こそだてドクターのおはなし

「インフルエンザ」ってこわい?〜予防と治療のポイント〜【季節性疾患】

小児一般、小児救急・野田 慶太先生

掲載日:2025年11月21日

「インフルエンザ」ってこわい?〜予防と治療のポイント〜

冬になると、ニュースでもよく耳にする「インフルエンザ」。お子さんの体調が心配になりますよね。インフルエンザは、インフルエンザウイルスが引き起こす感染症で、普通の風邪とは違い、急な高熱や全身のだるさ、関節の痛みなどの症状が強く出るのが特徴です。 このコラムでは、インフルエンザからお子さんを守るための予防策と、もし感染してしまった場合の対処法についてお話しします。

インフルエンザの主な症状は?

インフルエンザは、突然の38度以上の高熱で始まることが多いです。 発熱以外にも、以下のような症状が見られます。 ・悪寒(寒気) ・強い全身のだるさや倦怠感 ・関節や筋肉の痛み ・頭痛 また、咳や鼻水、のどの痛みといった風邪に似た症状も出ますが、全身の症状が強いのが特徴です。お子さんの場合は、熱性けいれんや、ごくまれに脳症といった重い合併症を引き起こすこともあるため、特に注意が必要です。

予防が一番大切!

インフルエンザからお子さんを守るには何よりも予防が大切です。 ・インフルエンザワクチンの接種 ワクチンは、インフルエンザの発症そのものを抑えるだけでなく、もし感染してしまっても、重症化を防ぐ効果が期待できます。
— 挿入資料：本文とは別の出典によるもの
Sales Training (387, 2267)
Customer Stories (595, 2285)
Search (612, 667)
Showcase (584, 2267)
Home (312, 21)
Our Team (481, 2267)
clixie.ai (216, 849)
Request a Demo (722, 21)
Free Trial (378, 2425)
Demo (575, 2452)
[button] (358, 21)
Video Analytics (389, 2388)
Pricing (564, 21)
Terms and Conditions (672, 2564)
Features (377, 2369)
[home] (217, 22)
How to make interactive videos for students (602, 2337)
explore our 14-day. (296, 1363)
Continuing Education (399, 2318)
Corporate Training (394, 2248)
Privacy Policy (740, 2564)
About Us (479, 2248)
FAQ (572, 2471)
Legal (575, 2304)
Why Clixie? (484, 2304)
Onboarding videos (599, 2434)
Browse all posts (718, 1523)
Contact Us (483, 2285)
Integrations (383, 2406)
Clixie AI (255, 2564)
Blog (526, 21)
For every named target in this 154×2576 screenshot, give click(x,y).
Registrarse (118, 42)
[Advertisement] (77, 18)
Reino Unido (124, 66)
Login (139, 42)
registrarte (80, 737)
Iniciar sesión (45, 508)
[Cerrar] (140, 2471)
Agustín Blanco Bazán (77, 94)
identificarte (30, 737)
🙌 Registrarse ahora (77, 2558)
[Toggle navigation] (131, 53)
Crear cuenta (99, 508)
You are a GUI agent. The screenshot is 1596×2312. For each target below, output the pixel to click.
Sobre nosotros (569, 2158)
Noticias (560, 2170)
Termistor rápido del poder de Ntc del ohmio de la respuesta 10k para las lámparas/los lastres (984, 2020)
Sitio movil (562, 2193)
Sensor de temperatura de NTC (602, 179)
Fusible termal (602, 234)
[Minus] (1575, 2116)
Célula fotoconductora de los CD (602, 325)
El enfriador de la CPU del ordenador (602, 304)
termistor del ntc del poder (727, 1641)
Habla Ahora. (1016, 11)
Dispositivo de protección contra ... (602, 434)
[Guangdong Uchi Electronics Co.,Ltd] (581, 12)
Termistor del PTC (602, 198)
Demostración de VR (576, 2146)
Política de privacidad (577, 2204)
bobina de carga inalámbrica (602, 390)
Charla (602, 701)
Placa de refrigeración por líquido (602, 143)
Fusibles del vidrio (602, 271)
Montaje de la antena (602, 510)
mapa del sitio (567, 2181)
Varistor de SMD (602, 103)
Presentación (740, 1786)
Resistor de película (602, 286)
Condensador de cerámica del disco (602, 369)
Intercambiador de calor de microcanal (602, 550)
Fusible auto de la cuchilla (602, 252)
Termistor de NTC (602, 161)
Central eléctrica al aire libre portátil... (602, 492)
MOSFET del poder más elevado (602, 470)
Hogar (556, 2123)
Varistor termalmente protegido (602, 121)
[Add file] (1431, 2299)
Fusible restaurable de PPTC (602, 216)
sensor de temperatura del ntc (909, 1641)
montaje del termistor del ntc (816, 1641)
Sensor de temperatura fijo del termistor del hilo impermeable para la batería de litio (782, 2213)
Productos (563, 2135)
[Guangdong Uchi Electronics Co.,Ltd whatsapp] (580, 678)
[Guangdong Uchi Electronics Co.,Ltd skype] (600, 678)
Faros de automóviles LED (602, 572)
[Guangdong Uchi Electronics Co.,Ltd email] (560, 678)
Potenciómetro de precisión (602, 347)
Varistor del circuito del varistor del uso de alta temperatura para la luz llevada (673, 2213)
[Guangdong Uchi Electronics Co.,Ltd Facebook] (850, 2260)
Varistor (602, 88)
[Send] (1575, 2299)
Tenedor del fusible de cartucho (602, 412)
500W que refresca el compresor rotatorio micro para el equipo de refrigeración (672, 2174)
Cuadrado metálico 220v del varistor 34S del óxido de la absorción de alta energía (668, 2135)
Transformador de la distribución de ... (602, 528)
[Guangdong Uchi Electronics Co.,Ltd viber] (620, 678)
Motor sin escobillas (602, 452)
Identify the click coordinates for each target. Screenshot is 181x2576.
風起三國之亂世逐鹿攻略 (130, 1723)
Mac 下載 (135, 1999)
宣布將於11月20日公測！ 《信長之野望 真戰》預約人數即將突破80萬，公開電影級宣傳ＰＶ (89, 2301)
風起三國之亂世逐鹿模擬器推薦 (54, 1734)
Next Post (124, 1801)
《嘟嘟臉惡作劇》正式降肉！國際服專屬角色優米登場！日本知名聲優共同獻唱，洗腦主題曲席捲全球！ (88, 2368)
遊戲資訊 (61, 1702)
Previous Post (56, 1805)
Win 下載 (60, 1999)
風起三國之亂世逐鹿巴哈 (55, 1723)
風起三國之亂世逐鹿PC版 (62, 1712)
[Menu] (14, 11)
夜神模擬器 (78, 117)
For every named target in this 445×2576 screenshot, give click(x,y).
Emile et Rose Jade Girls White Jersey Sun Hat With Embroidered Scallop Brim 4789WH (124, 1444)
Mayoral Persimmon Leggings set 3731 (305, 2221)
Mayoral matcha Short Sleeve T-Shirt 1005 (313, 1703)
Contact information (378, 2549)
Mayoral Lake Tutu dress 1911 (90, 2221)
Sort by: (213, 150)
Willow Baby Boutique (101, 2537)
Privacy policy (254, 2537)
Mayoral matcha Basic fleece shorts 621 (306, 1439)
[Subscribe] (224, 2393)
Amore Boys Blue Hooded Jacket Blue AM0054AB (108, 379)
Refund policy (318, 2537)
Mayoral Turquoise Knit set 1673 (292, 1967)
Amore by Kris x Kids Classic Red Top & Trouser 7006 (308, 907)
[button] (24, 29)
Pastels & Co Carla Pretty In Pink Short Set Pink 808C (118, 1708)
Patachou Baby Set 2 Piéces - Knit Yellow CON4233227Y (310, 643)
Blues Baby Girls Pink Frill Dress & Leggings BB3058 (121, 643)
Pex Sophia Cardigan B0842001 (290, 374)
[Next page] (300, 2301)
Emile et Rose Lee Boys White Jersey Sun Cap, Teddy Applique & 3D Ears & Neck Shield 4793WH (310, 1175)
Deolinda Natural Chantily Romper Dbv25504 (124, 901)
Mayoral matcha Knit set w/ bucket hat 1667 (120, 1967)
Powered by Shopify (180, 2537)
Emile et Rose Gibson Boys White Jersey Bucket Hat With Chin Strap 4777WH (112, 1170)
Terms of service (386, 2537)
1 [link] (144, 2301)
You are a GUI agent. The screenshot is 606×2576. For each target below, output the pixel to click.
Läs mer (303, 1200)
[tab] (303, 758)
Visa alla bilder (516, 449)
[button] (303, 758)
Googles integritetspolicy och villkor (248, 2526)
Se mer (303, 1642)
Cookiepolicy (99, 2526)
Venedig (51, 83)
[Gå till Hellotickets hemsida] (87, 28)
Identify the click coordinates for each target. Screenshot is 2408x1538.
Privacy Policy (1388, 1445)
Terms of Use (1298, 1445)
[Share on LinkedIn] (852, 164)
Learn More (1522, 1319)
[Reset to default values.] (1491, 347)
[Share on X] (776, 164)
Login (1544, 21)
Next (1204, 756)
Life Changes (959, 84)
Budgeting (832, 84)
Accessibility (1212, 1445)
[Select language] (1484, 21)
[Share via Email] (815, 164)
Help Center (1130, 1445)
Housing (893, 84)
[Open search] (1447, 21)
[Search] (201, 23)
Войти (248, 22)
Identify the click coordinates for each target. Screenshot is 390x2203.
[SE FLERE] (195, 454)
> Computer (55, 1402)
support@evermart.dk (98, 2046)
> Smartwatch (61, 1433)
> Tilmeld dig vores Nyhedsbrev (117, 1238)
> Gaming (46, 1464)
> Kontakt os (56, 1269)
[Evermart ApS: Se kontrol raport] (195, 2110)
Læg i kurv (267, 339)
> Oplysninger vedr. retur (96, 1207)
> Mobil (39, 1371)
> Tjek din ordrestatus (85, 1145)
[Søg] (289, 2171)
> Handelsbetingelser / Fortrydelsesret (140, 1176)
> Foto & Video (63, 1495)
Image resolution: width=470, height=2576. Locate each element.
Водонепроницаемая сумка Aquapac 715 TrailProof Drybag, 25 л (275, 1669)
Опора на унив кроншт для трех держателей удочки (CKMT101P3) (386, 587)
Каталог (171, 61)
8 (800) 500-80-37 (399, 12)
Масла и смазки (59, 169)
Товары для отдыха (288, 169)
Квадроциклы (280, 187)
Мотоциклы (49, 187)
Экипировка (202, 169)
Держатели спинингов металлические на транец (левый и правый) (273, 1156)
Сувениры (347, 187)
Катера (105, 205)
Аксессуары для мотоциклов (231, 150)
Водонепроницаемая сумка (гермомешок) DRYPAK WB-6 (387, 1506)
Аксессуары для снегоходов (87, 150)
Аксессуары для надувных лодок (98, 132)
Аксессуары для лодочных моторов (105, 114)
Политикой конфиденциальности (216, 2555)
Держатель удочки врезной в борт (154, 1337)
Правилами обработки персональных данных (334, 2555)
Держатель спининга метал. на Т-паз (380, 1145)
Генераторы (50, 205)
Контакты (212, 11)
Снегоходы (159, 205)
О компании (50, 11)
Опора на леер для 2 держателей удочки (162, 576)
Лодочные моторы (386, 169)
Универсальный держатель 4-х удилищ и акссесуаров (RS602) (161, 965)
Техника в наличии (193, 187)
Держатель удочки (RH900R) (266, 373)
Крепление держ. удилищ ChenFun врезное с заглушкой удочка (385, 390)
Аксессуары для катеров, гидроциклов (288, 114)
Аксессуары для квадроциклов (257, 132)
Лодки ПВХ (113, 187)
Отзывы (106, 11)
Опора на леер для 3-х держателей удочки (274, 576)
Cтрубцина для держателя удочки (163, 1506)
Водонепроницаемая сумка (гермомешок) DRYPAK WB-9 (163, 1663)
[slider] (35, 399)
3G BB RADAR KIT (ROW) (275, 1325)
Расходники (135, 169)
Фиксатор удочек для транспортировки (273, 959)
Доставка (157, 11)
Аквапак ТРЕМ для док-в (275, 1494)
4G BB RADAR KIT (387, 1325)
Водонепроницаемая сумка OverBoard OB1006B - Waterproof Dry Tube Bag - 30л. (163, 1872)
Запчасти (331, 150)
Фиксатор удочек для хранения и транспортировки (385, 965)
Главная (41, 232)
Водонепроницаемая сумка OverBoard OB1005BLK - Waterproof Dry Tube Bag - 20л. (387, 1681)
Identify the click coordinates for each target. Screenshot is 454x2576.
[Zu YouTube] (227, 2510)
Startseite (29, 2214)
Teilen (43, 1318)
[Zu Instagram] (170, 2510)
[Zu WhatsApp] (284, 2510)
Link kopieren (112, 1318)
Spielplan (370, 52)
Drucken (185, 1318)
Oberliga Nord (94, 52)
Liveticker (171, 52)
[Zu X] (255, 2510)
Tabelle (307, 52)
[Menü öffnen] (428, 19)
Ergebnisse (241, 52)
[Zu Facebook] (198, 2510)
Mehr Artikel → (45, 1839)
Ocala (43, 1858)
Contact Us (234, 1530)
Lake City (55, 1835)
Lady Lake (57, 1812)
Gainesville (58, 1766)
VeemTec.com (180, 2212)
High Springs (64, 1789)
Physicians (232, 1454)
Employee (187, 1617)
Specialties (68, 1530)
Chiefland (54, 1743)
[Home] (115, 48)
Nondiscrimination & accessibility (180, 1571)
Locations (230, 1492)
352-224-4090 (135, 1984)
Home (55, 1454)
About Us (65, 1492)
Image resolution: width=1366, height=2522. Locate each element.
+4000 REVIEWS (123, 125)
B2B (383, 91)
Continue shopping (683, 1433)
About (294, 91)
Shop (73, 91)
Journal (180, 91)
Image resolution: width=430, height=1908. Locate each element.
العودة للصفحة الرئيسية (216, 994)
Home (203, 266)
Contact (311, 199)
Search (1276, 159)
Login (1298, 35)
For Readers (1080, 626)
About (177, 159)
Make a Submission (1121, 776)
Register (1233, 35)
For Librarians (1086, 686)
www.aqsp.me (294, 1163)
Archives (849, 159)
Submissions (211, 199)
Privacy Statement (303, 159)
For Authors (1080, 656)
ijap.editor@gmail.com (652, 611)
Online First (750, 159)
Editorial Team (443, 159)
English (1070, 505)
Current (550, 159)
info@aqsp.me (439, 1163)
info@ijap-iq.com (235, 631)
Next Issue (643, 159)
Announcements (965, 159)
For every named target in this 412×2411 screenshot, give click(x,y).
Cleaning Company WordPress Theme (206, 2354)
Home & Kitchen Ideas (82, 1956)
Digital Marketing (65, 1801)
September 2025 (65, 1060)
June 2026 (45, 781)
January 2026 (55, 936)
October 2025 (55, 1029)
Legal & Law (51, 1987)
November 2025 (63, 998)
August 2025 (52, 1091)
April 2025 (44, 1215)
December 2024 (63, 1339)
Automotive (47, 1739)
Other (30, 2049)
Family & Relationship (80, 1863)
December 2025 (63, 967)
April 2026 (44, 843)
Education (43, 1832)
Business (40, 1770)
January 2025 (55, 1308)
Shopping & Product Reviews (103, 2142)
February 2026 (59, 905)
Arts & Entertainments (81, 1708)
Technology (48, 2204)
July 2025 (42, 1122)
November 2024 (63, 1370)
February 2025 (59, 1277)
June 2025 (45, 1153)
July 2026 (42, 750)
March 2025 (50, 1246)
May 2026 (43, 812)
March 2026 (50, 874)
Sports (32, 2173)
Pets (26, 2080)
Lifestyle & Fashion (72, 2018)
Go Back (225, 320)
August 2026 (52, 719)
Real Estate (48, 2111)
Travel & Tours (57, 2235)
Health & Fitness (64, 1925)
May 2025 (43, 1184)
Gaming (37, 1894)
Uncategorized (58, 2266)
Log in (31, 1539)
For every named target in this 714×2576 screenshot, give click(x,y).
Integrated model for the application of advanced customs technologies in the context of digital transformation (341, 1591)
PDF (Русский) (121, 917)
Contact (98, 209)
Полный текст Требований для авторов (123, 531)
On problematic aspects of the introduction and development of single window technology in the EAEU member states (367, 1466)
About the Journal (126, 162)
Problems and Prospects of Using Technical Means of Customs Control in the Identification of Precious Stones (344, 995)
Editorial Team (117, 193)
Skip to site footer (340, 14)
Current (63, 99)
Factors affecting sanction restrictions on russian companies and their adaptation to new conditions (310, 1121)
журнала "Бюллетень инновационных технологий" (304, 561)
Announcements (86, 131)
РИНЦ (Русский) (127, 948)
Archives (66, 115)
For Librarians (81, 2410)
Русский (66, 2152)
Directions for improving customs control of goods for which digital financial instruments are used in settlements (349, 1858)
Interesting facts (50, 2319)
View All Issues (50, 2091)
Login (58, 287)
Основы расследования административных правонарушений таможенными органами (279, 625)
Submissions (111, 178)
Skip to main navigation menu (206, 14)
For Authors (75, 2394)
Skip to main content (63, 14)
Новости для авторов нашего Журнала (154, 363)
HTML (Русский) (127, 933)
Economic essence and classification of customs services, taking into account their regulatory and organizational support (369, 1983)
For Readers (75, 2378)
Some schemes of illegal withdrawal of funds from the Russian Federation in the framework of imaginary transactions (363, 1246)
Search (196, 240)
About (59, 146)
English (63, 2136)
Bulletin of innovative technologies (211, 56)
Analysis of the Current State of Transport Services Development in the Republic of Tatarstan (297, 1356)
特に小さなお子さんや持病のあるお子さんには、積極的な接種をお勧めします。流行する前に早めに接種しておくのがポイントです。 ただし、6ヶ月未満のお子さんには推奨されていません。周囲の方が接種することをおすすめします。 ・手洗いとマスクの着用 外出から帰ったら、石けんで丁寧に手を洗い、うがいをしましょう。人混みに行く際にはマスクを着用することで感染リスクを下げられます。 ・適度な湿度と換気 インフルエンザウイルスは乾燥した空気を好みます。加湿器などを利用して、部屋の湿度を50〜60%に保ちましょう。また、こまめな換気も大切です。

もしインフルエンザにかかったら…

もし、お子さんがインフルエンザにかかってしまったら、以下の点に留意して対処しましょう。 ・早めに医療機関を受診する 発熱してから48時間以内に抗インフルエンザウイルス薬を服用することで、症状の期間を短くしたり、重症化を防ぐ効果が期待できます。高熱が出たら、かかりつけ医に相談しましょう。 ・安静にして水分補給 水分が不足すると脱水症状になることがあります。水や経口補水液などで、こまめに水分を摂らせてあげてください。 ・学校や園は休む インフルエンザは感染力が非常に強い病気です。熱が下がってから2日、かつ発症後5日を経過するまでは、学校や保育園は休ませるのが一般的です。

最後に

インフルエンザは毎年流行する病気ですが、正しい知識と準備があれば、過度に心配することはありません。日頃から予防を心がけ、もし感染しても慌てずに適切な対応をとりましょう。